Benchmarking is stupid. The only reason I recommend benchmarking, analyzing another company, is to learn what not to do. But most organizations don’t think this way. They analyze and copy what competitors do without a worry about whether their practices will work for them or not; including culture.
You can’t benchmark culture, from Strategy-Business:
But benchmarking culture isn’t feasible. A benchmarking exercise is one of analyzing and copying the things another company does. (Companies can also benchmark their own current performance against past performance.) That won’t work for cultural elements, because every company’s cultural situation is as unique as a fingerprint. It incorporates emotionally resonant, deeply embedded perspectives and habits that have built up through years of challenges and experience; these factors can’t be easily separated from one another. Moreover, these elements have to fit the company’s strategy and core capabilities, or the company won’t be able to continue delivering value. The behaviors and emotions that should be emphasized in one company may be precisely those that would hold another company back.
Learn from others but copying won’t work
Culture is an interlocked system of people, processes and purpose. The two big ones are purpose and people, which determine:
- How you conduct yourself;
- What you stand for;
- What you celebrate and punish.
There are many well-known company’s who have very distinctive cultures (Zappos, Netflix, Google, Disney, etc.). You can learn from them, but copying is not going to work. There are a set of components that will enable any type of company to develop their culture; but culture is about your identity. You shouldn’t aim to be like Google, but you can learn from them.

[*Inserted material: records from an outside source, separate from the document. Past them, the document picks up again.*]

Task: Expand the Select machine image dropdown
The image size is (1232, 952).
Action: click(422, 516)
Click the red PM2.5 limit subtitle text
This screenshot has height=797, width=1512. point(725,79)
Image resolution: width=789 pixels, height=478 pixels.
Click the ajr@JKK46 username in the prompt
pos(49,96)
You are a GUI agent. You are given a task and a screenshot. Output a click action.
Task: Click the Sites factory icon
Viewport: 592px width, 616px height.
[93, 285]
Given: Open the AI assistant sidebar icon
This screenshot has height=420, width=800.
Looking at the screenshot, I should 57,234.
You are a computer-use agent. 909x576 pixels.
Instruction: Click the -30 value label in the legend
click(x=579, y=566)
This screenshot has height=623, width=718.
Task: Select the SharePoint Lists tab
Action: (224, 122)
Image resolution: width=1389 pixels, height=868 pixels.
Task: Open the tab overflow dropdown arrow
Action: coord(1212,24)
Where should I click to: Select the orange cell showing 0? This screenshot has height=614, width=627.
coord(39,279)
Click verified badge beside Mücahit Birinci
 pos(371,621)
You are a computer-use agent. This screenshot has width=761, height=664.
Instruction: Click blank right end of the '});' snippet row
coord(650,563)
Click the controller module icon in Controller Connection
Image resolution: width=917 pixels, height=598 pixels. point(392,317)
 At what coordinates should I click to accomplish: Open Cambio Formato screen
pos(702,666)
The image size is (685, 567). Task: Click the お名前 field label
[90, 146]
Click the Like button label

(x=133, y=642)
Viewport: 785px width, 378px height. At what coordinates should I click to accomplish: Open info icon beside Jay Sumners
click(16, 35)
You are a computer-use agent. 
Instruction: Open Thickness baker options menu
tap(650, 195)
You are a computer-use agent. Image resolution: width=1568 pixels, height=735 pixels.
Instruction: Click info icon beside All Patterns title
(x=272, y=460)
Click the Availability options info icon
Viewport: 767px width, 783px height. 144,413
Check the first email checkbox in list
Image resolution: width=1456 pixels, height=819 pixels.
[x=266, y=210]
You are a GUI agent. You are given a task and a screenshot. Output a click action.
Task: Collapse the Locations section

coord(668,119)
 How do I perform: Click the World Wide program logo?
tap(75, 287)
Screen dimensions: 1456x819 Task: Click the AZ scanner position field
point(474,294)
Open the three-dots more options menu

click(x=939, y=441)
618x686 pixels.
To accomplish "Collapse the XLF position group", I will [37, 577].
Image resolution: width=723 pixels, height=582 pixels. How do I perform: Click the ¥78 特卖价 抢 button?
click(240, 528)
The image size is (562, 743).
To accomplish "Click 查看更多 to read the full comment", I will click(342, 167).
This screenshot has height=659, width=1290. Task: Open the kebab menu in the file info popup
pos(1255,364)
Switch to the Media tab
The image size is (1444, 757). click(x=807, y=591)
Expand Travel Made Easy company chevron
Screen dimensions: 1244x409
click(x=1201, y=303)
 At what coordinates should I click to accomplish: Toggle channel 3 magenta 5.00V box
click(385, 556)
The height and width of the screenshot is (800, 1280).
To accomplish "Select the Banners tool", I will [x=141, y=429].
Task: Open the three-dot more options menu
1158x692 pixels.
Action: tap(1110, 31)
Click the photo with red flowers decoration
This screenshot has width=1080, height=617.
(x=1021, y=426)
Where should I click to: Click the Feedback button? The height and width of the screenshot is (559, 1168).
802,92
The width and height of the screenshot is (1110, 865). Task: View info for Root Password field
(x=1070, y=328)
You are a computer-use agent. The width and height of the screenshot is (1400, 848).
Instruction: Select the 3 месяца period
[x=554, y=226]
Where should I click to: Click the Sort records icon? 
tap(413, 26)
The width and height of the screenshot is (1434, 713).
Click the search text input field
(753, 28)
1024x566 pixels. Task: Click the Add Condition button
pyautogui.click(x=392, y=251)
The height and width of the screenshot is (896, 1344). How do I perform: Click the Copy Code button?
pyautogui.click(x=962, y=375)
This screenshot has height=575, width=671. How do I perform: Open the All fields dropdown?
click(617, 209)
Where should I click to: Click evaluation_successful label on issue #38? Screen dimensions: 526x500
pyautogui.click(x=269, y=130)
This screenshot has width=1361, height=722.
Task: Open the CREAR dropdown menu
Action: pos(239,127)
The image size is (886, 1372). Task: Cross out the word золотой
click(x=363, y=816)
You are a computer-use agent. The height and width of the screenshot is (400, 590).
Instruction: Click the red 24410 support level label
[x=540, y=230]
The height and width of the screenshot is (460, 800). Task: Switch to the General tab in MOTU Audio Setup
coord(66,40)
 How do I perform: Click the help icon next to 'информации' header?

For example, a few years ago I helped a friend whose a Chef define and establish his culture. I sat down with him, asked him a bunch of questions and helped him determine what that looked like. One company that he pointed out he admired was Starbucks, because they’re a big brand that delivers the same experience across their locations across the world; that’s something he aspired to be.
So, I setup a meeting between a Manager friend I have at a Starbucks, asked him a bunch of questions, took notes of some ideas that were applicable to what we wanted to do and imported them to the restaurant. These ideas were about employee and customer experience, and specific actions they took to live the culture on a day-to-day basis.
We didn’t copy Starbucks culture code; rather we learned what their culture code is, how they communicate it, and how they live it on a day-to-day basis.
Bottom line: Your company’s ideal behavioral strengths are unique, and shouldn’t be borrowed or copied; not even from a high-performance enterprise.